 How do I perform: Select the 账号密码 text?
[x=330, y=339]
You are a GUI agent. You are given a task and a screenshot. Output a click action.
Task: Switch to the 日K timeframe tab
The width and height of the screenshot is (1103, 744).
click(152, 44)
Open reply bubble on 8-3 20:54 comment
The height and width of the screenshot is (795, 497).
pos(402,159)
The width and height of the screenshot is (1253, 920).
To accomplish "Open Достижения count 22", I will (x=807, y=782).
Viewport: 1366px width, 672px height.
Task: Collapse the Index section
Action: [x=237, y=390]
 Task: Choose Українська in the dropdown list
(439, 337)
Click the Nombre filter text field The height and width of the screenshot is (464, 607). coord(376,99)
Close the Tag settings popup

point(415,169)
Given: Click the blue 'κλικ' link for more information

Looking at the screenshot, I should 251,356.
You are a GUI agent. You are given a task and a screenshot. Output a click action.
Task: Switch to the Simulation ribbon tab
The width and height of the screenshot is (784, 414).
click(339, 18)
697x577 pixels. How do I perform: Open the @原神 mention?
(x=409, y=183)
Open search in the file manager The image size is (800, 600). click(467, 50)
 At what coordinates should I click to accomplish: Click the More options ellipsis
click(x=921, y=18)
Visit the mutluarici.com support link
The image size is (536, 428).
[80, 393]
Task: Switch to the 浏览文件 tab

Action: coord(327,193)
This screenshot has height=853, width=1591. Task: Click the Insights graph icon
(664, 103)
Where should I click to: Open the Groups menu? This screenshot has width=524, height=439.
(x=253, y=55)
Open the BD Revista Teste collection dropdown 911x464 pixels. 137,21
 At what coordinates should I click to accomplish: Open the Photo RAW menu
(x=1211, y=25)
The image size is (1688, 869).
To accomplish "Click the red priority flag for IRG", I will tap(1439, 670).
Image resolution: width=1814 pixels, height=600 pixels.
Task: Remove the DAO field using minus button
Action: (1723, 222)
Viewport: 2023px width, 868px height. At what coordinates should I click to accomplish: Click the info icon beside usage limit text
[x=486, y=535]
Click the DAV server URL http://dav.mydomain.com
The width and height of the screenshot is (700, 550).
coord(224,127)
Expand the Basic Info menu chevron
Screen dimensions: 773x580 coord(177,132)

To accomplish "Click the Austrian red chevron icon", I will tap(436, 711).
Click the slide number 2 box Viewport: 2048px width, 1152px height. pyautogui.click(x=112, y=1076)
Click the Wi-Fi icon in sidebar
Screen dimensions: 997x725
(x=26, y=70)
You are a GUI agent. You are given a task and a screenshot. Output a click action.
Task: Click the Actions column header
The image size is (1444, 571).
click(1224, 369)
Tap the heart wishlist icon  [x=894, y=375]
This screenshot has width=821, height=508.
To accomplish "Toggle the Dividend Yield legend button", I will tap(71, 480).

⁂

YOUR ASSIGNMENT:
Restating every entry above word for word is the whole task.

EXERCISE RESPONSE:
 How do I perform: Select the 账号密码 text?
[x=330, y=339]
You are a GUI agent. You are given a task and a screenshot. Output a click action.
Task: Switch to the 日K timeframe tab
The width and height of the screenshot is (1103, 744).
click(152, 44)
Open reply bubble on 8-3 20:54 comment
The height and width of the screenshot is (795, 497).
pos(402,159)
The width and height of the screenshot is (1253, 920).
To accomplish "Open Достижения count 22", I will (x=807, y=782).
Viewport: 1366px width, 672px height.
Task: Collapse the Index section
Action: [x=237, y=390]
 Task: Choose Українська in the dropdown list
(439, 337)
Click the Nombre filter text field The height and width of the screenshot is (464, 607). coord(376,99)
Close the Tag settings popup

point(415,169)
Given: Click the blue 'κλικ' link for more information

Looking at the screenshot, I should 251,356.
You are a GUI agent. You are given a task and a screenshot. Output a click action.
Task: Switch to the Simulation ribbon tab
The width and height of the screenshot is (784, 414).
click(339, 18)
697x577 pixels. How do I perform: Open the @原神 mention?
(x=409, y=183)
Open search in the file manager The image size is (800, 600). click(467, 50)
 At what coordinates should I click to accomplish: Click the More options ellipsis
click(x=921, y=18)
Visit the mutluarici.com support link
The image size is (536, 428).
[80, 393]
Task: Switch to the 浏览文件 tab

Action: coord(327,193)
This screenshot has height=853, width=1591. Task: Click the Insights graph icon
(664, 103)
Where should I click to: Open the Groups menu? This screenshot has width=524, height=439.
(x=253, y=55)
Open the BD Revista Teste collection dropdown 911x464 pixels. 137,21
 At what coordinates should I click to accomplish: Open the Photo RAW menu
(x=1211, y=25)
The image size is (1688, 869).
To accomplish "Click the red priority flag for IRG", I will tap(1439, 670).
Image resolution: width=1814 pixels, height=600 pixels.
Task: Remove the DAO field using minus button
Action: (1723, 222)
Viewport: 2023px width, 868px height. At what coordinates should I click to accomplish: Click the info icon beside usage limit text
[x=486, y=535]
Click the DAV server URL http://dav.mydomain.com
The width and height of the screenshot is (700, 550).
coord(224,127)
Expand the Basic Info menu chevron
Screen dimensions: 773x580 coord(177,132)

To accomplish "Click the Austrian red chevron icon", I will tap(436, 711).
Click the slide number 2 box Viewport: 2048px width, 1152px height. pyautogui.click(x=112, y=1076)
Click the Wi-Fi icon in sidebar
Screen dimensions: 997x725
(x=26, y=70)
You are a GUI agent. You are given a task and a screenshot. Output a click action.
Task: Click the Actions column header
The image size is (1444, 571).
click(1224, 369)
Tap the heart wishlist icon  [x=894, y=375]
This screenshot has width=821, height=508.
To accomplish "Toggle the Dividend Yield legend button", I will tap(71, 480).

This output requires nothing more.